• [Text excerpt]
◇ ◇ ◇ ◇
Smith's departure provided for a period of expansion, both among the faculty and the student body. Former students of Nathan Smith's replaced him on the faculty, drawing medical professionals in the northeast such as Oliver Wendell Holmes Sr. to join them. The first hospital at the school was founded by DMS alumnus Dixi Crosby in 1838, who used it to integrate academic instruction with hands-on patient care. In 1870, Carlton Pennington Frost, DMS '57, replaced Crosby as Dean of the school. Under Frost, the curriculum sustained another revamping, this time into a four-year program that included clinical and academic training. Frost also presided over the establishment of Mary Hitchcock Memorial Hospital in 1893, built to replace Crosby's defunct hospital.
◇ ◇ ◇ ◇
(Stored items)
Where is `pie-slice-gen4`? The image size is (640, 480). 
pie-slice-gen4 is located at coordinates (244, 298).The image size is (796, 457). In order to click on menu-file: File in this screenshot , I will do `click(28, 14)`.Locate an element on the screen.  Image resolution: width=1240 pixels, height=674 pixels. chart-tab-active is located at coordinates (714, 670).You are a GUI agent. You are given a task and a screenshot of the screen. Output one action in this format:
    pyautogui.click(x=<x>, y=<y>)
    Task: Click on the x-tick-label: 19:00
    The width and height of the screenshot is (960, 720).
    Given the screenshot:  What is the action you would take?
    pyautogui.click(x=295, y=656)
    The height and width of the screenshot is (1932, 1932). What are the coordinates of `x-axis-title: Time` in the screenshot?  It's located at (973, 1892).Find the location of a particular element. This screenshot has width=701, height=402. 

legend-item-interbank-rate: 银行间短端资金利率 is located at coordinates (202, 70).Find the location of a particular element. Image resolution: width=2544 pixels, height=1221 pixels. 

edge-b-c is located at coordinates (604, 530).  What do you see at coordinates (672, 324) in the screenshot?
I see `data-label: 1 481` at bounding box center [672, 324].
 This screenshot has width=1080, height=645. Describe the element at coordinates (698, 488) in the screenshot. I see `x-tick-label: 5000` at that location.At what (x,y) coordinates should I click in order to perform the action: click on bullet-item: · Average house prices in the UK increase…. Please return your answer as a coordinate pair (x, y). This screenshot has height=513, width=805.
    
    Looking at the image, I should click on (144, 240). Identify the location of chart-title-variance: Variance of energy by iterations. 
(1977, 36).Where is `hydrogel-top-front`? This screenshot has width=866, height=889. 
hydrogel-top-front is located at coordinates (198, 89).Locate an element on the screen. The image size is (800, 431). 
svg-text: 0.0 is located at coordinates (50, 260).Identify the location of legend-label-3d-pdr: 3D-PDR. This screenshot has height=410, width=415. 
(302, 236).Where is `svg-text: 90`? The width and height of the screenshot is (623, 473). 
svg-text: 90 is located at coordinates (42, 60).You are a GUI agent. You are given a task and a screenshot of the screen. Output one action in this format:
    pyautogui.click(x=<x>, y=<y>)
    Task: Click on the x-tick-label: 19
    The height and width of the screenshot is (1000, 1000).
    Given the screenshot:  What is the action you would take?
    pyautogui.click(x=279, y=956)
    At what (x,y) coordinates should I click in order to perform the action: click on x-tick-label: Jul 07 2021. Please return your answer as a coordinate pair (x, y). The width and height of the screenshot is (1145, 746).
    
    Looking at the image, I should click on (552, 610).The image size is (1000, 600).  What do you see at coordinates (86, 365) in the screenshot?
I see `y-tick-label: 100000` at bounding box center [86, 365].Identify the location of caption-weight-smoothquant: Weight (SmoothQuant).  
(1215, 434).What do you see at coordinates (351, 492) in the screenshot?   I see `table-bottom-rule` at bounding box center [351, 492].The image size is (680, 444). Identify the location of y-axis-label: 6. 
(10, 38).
◇ ◇ ◇ ◇
• [About this task]
Using the medical school history, answer each question briefly.
(a) In what year did Dixi Crosby found the first hospital at the school?
(b) Who replaced Crosby as Dean of the school in 1870?
(c) Which hospital was established in 1893 to replace Crosby's defunct hospital?
You can skip the rows; they aren't needed for the work here.

• [Task result]
(a) 1838
(b) Carlton Pennington Frost
(c) Mary Hitchcock Memorial Hospital